* _ЗАДАНИЕ_: Кто, согласно тексту страницы, последним подписал «артикулы» и какого числа это произошло?

* _ТЕКСТ СТРАНИЦЫ_:
= = =

Содействуя Терлецкому, он вступил с митрополитом Михаилом в длительную переписку. Рагоза побаивался решительных православных магнатов, в первую очередь князей Острожских, которые за предательство истинной веры могли пойти на крайние меры. Он выставлял себя на людях ярым ревнителем православия, а тем временем в процессе тайной переписки с Потием постепенно склонялся к предательству.
Наконец, «почва» была окончательно подготовлена, и, когда к митрополиту из Сокаля в Киев приехал Терлецкий с уже подписанным подавляющим большинством епископов документом на руках, он его тоже «подмахнул». За этот шаг папа Климент VIII обещал передать Рагозе Киево-Печерскую лавру.
В начале 1595 года Терлецкий выехал в Краков, где встретился с папским нунцием и высокопоставленными католическими священниками. С ними были проведены очередные переговоры по условиям унии.
В марте о готовящемся предательстве верховных церковных сановников стало известно главному ревнителю православной веры в Речи Посполитой — князю Константину Константиновичу Острожскому. От тут же обнародовал полученные известия.
Братства, рядовое монашество, дворяне и православная паства форменным образом встали «на дыбы». До вооружённых выступлений пока не доходило, но конфликты возникали повсеместно. Опасаясь расправы, Гедеон Балабан и Михаил Копыстенский отказались от участия в переговорах об унии и заявили о своей верности православию.
А Терлецкий продолжал делать своё дело — собирал под «артикулами» новые подписи. Последним 1 июня 1595 года их подписал Кобринский архимандрит Иона Гоголь.

= = =

* _ФРАГМЕНТ ИСТОЧНИКА_:
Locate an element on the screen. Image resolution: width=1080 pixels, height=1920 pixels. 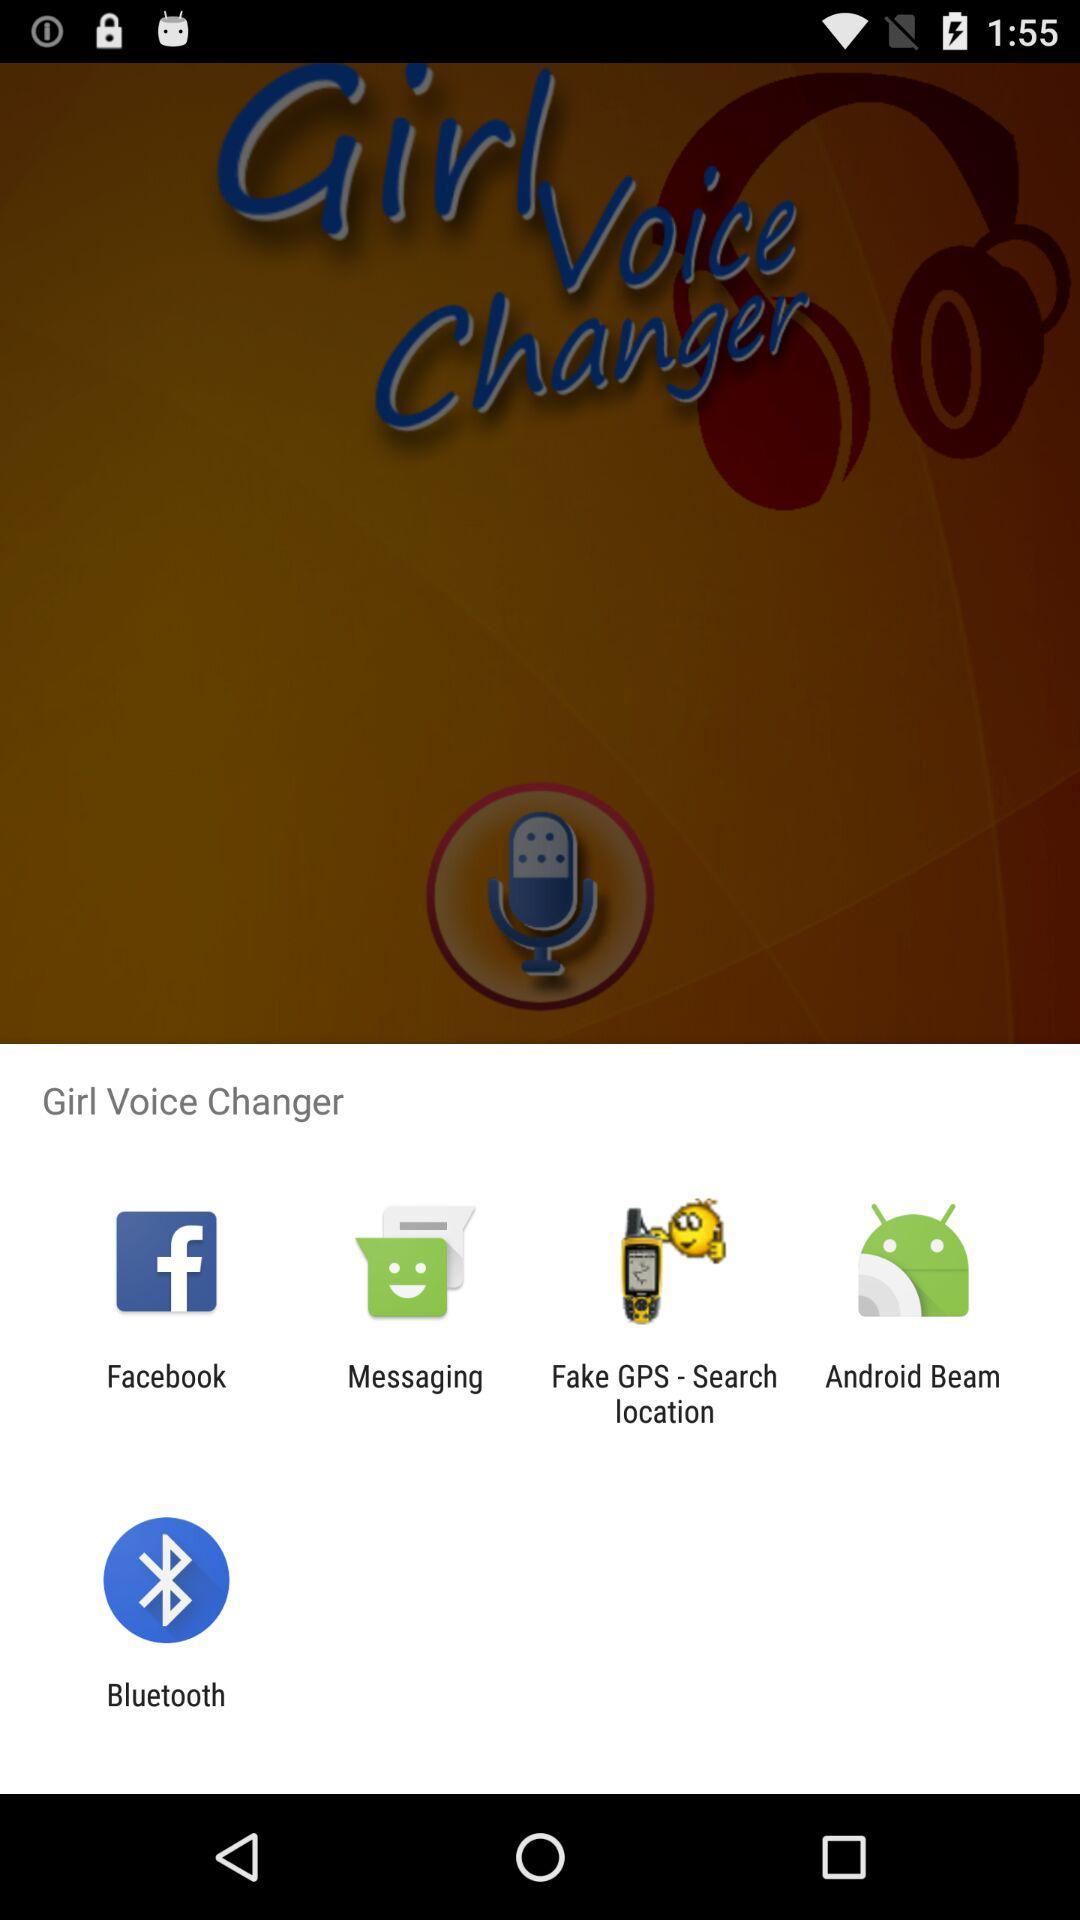
bluetooth is located at coordinates (165, 1711).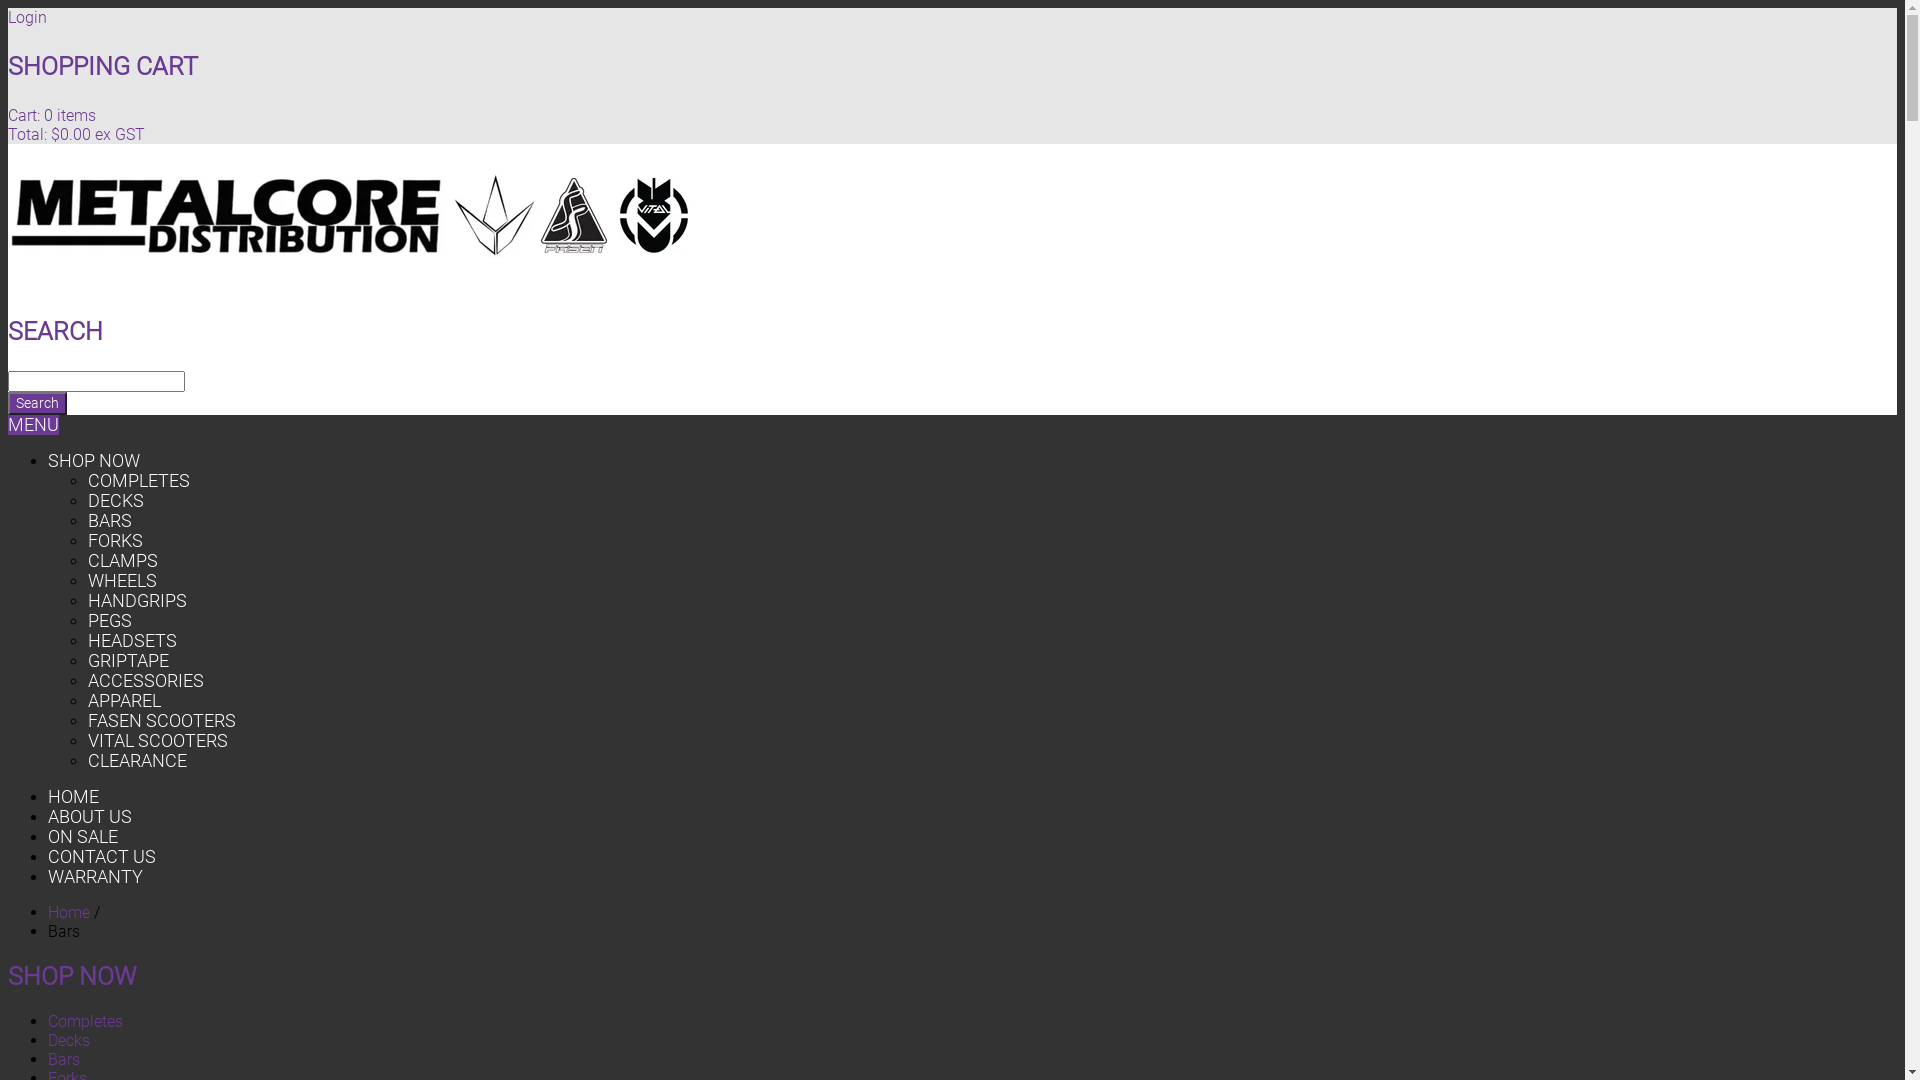 This screenshot has height=1080, width=1920. Describe the element at coordinates (37, 403) in the screenshot. I see `'Search'` at that location.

= = =

* _ОТВЕТ_: Кобринский архимандрит Иона Гоголь, 1 июня 1595 года.